Institutional investors have expanded their scope of investments in two important ways during the past 15 years. They have become more active in the direct purchase of real estate and they have become more global in their approach to investing. However, except for a few notable exceptions, U.S. institutions tend to stay close to home when it comes to real estate investments.
The increased presence of real estate and foreign stocks in the portfolios of institutions may have been motivated in part by academic studies that suggest that covariances between U.S. stocks and both foreign stocks and U.S. commercial real estate are quite low, indicating that the latter asset classes provide diversification to portfolios invested primarily in U.S. stocks. The reluctance to purchase foreign real estate directly is probably due to the increased expenses and the information problems associated with purchasing real property outside of the U.S.. In addition, there has been no research that we are aware of that examines the risk/return trade-offs involved in such investments.
In this paper, we take some initial steps towards understanding the relation between commercial real estate returns and stock returns in an international context. The analysis examines the relation between commercial real estate returns and stock returns in 17 different countries. These include the largest industrialized economies as well as some of the smaller economies in Asia’s emerging market. In addition to providing valuable information to institutional investors, we think this study has the potential to shed light on important issues regarding the relation between changes in commercial real estate prices and stock returns more generally. In particular, by examining a larger set of countries, we have sufficient data to examine somewhat longer holding period price changes and thus estimate regressions that we think better account for the smoothed nature of the commercial real estate time series.
Our investigation extends earlier studies which examine the relation between stock returns and price changes of commercial real estate in individual countries. As we mentioned above, academic research suggests that in the US, real estate returns and stock returns are not highly correlated and that the relation may in fact be negative. Using annual US data from 1947 to 1982, Ibbotson and Siegel (1984) found real estate’s correlation with S&P stocks to be -.06 whereas Hartzell (1986), using quarterly data from 1977 to 1986, estimated the correlation to be -.25. Worzala and Vandell (1993), using the Frank Russell Index and more recent quarterly data from 1980 to 1991 estimated the correlation to be -.0971. Geltner (1993), applying a “de-smoothing” procedure which alters the volatility of the real estate return index, reported a correlation of .3.
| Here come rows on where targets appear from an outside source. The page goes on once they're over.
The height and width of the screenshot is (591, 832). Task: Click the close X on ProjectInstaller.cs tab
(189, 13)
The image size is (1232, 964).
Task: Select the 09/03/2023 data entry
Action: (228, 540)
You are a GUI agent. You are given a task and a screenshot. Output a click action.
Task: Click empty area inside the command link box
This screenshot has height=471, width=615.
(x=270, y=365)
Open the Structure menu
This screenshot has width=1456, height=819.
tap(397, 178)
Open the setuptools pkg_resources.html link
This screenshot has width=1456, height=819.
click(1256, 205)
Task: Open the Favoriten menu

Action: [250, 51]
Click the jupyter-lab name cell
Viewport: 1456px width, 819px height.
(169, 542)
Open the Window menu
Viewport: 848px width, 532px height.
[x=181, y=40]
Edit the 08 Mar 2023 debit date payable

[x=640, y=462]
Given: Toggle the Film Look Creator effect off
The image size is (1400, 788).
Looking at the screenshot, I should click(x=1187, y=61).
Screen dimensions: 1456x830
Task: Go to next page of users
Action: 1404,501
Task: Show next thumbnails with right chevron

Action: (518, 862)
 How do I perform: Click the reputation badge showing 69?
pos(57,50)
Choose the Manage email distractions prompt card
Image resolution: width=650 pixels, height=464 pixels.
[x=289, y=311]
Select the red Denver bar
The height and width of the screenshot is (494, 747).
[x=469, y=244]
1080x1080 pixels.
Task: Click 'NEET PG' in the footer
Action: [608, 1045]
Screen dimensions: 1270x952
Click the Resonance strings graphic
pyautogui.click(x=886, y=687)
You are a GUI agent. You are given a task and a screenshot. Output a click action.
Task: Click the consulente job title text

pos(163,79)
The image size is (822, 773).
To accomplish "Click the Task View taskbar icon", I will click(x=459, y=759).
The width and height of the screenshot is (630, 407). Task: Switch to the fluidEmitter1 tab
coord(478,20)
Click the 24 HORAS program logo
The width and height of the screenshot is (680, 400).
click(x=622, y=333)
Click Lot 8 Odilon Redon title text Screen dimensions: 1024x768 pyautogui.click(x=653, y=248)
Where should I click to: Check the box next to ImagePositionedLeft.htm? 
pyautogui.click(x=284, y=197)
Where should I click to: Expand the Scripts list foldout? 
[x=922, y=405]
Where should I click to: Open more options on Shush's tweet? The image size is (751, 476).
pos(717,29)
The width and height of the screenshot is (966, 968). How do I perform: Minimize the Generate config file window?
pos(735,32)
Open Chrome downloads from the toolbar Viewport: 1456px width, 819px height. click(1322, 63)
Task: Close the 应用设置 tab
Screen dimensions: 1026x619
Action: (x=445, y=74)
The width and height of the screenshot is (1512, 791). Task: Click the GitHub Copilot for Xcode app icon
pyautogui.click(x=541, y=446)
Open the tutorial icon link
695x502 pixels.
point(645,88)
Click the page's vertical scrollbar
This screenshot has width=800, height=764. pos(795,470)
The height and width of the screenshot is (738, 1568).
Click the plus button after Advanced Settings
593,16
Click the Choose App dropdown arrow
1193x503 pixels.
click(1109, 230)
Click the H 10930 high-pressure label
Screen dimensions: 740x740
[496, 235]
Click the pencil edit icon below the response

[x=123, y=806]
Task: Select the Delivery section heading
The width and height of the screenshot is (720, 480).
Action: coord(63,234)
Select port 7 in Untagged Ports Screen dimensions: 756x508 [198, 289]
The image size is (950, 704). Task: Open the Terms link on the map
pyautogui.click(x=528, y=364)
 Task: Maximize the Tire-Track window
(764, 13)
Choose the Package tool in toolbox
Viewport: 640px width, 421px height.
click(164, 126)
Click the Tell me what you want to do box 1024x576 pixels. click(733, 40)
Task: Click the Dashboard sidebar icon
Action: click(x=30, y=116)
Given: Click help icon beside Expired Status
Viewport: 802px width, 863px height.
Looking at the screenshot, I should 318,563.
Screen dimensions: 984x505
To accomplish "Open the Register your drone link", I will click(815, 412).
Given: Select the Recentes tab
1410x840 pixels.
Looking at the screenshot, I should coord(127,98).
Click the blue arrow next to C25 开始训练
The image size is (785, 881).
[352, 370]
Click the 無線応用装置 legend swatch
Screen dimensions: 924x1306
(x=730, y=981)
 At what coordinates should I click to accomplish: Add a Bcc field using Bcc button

With respect to evidence from other countries, Lim (1992), using a quarterly transactions based index, estimated the correlation for Singapore to be .43. Worzala and Vandell (1993) estimated the UK real estate correlation with stock returns to be .039 whereas Geltner (1994), once again using a “de-smoothing” procedure reported a .38 correlation with UK data1. Although Stone and Ziemba (1993) documented a strong relationship between Japanese land prices and stock market performance, their study did not include commercial investment grade properties.